**** Excerpted data

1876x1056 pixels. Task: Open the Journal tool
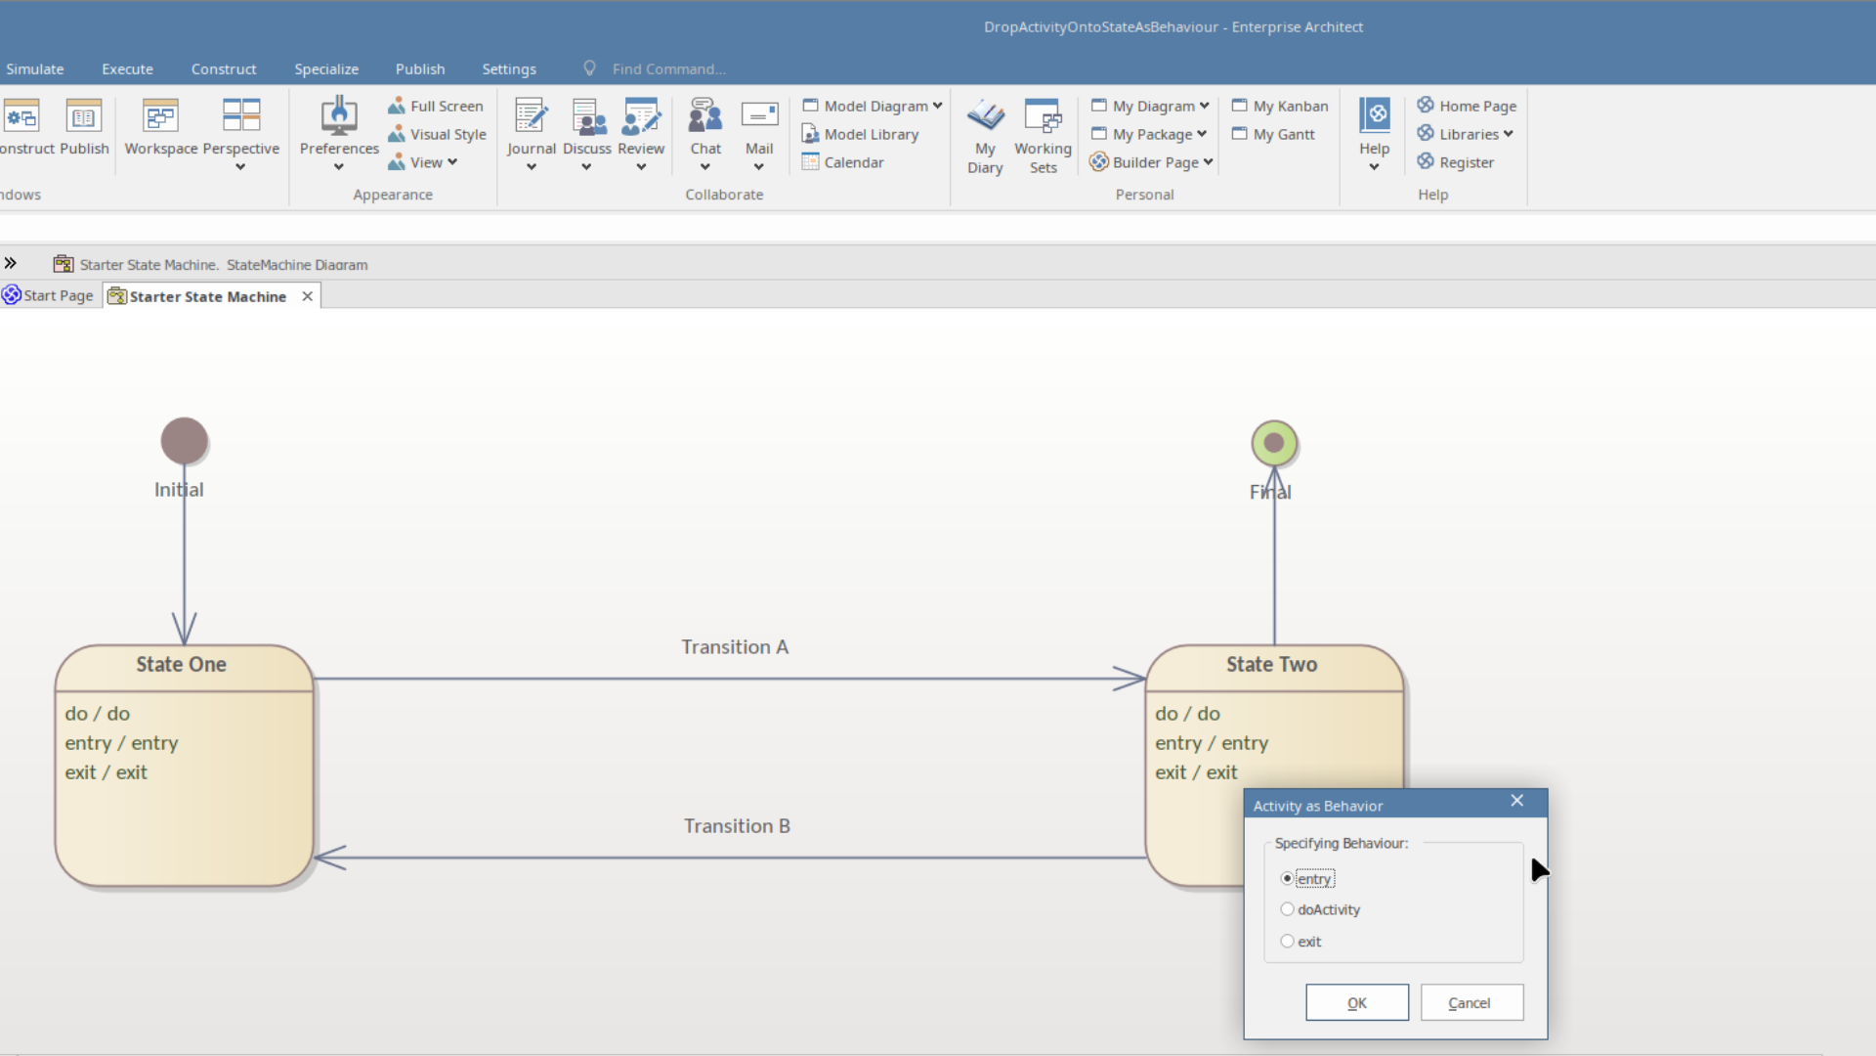pyautogui.click(x=531, y=132)
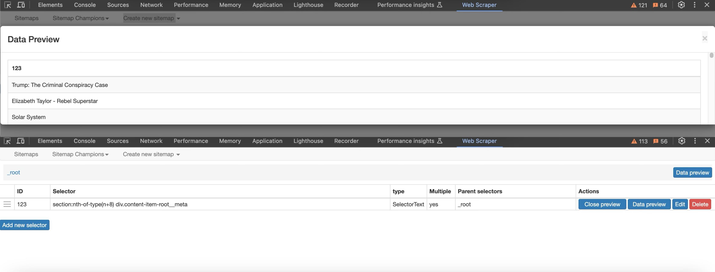Switch to the Network tab in lower DevTools
Screen dimensions: 715x272
(x=151, y=141)
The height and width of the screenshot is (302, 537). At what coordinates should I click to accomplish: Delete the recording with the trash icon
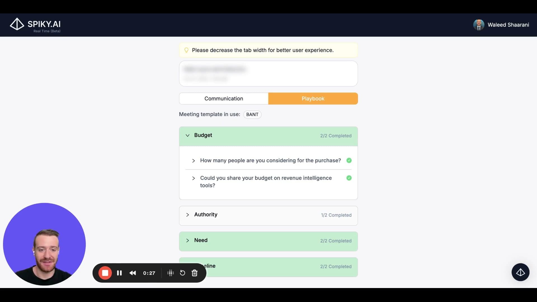click(195, 273)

********

Each record above is to be returned unchanged, while any picture it holds stays out.

1876x1056 pixels. Task: Open the Journal tool
pyautogui.click(x=531, y=132)
Switch to the Network tab in lower DevTools
Screen dimensions: 715x272
(x=151, y=141)
The height and width of the screenshot is (302, 537). At what coordinates should I click to accomplish: Delete the recording with the trash icon
click(195, 273)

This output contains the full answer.